The Department for Education is looking for organisations to help broker T Level placements in small and medium-sized employers as the new qualification scales up.
Up to £350 will be paid per placement to the winning contractors who can now bid to deliver the work in four sectors: construction and the built environment; engineering and manufacturing; digital; and business operations.
DfE documents advertising the contracts state that SMEs “currently require additional support” at this early stage of the T Level rollout to “embed the programme as it grows”.
“We recognise for SMEs there is a need for an extra layer of support to broker a relationship with their relevant T Level provider, as well as support to ensure they understand the benefits and requirements of a T Level placement,” the documents add.
The contracts, which will run from 2022/23 to possibly 2024/25 and are worth £2.2 million in total, come amid concern that not enough businesses will be convinced to host students for 315-hour minimum industry placements – which are a mandatory component of T Levels.
Education secretary Nadhim Zahawi claims to have seen evidence there will be enough employers to host the placements to meet demand – but his department has taken a number of actions that suggest they are struggling with the task.
In December the DfE called on the NHS and local councils to source and host T Level placements.
Over the past year ministers have ruled that a chunk of the industry placement can be carried out remotely for the first two waves, and offered employers £1,000 cash incentives to take on students.
FE Week has already heard from principals of T Level colleges in the first two waves of 2020/21 and 2021/22, where 1,300 and 5,500 students were recruited onto the programme respectively, that they currently have students who cannot find industry placements.
The DfE says that by 2025, around 100,000 students will be studying T Levels every year.
In the tender documents, the department said: “SMEs make up the largest proportion of the national economy and it is recognised that SMEs do not have the same infrastructure of larger employers. The DfE recognises there is a need for an extra layer of support to broker placements as part of a T Level placement.
“By raising awareness of T Levels and the benefits of hosting industry placements within the SME market, we aim to unlock additional industry placement capacity.”
Contractors will need to “show how they intend to engage the SME market whilst they emerge from the Covid-19 pandemic, to increase their ability and willingness to offer placements”.

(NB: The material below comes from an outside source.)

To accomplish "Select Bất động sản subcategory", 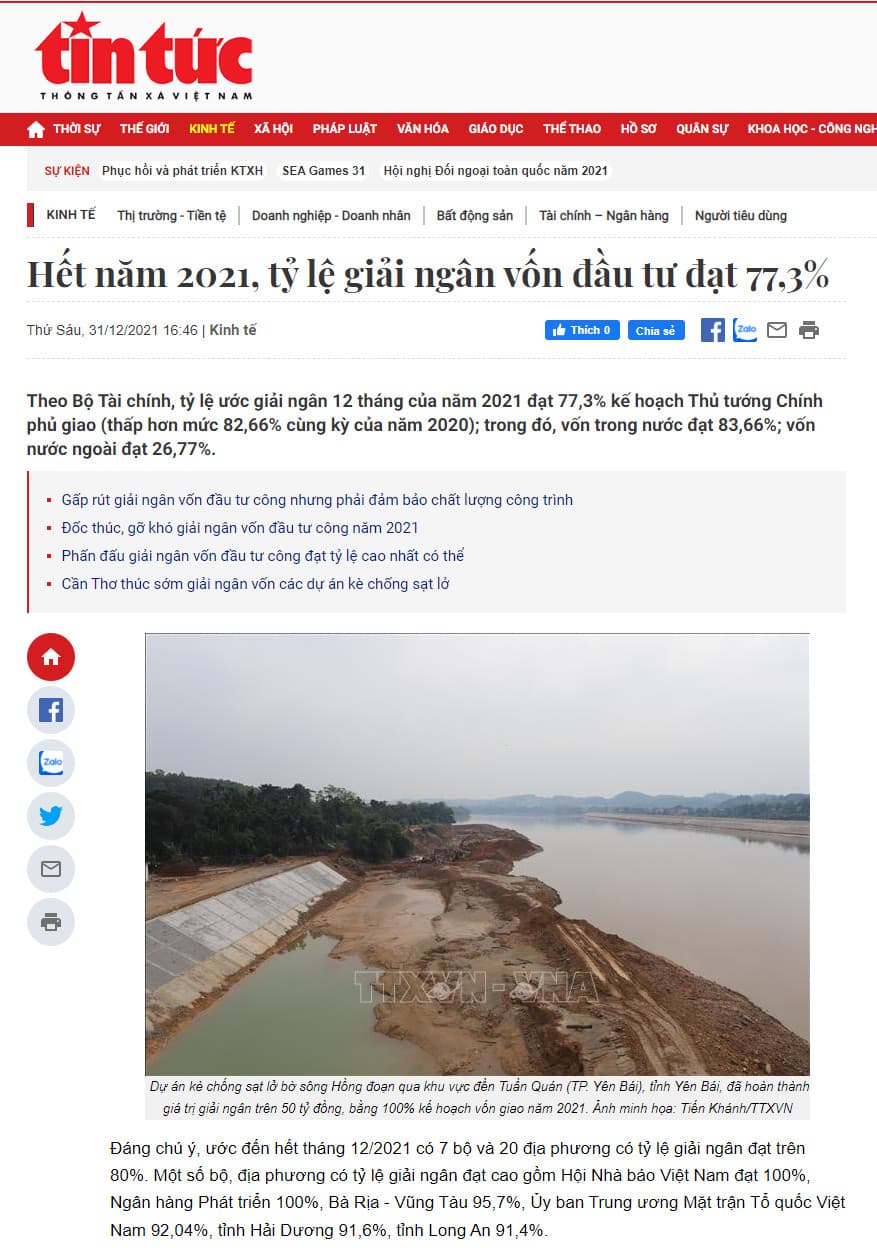I will pyautogui.click(x=475, y=215).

In addition to brokering the relationship between the employer and provider, the contractor and learner “must ensure that both parties agree learner objectives which are to be signed by the employer and provider”.
Over the next three years the DfE hopes the contractors will help broker up to 1,794 placements in construction and the built environment; 664 in business operations; 1,423 in engineering and manufacturing; and 2,098 in digital.
Of the 2,003 placements brokered in 2024/25, my College will need half of those please – so good luck to the rest of you!
If I read this correctly, these are ‘placements’ – not employers. So in theory, using the same year they could get just 200 employers offering 10 placements each. So hardly making a dent in the volumes required.
I would hope that the DfE contract will also be geographically minded, so they have to look further than the confines of the M25. Maybe it should be informed by the countless pieces of feedback provides as to where this company should direct its efforts.
Makes you think doesn’t it – the previous article that states that fewer BTECs will be defunded, plus the refusal to states the advice given on suitable numbers of employers, plus take-up is well below planned expectation despite all the assurances given to Treasury, plus we’re fast approaching the first-set of results from Phase 1 rollout of T levels which of course they’ll find an excuse not to publish as its the first-year and finally yet more money to be thrown at employers, that maybe, just maybe, gung-ho civil servants and advisers need to find build a bigger coop for when all their chickens come home to roost.
Like the previous ‘new diplomas/specialist diplomas’, T levels have not been thought through. The required placement hours are far beyond the capacity of most industry sectors. HE placements already consume most of the available hours. We could never find the required placement hours for BTEC study programmes so why would this be any different. They have already reduced the required hours and I expect we will see a further reduction and as with BTEC study programmes, a watering down of what constitutes a placement – e.g. any work experience will count. It’s not on.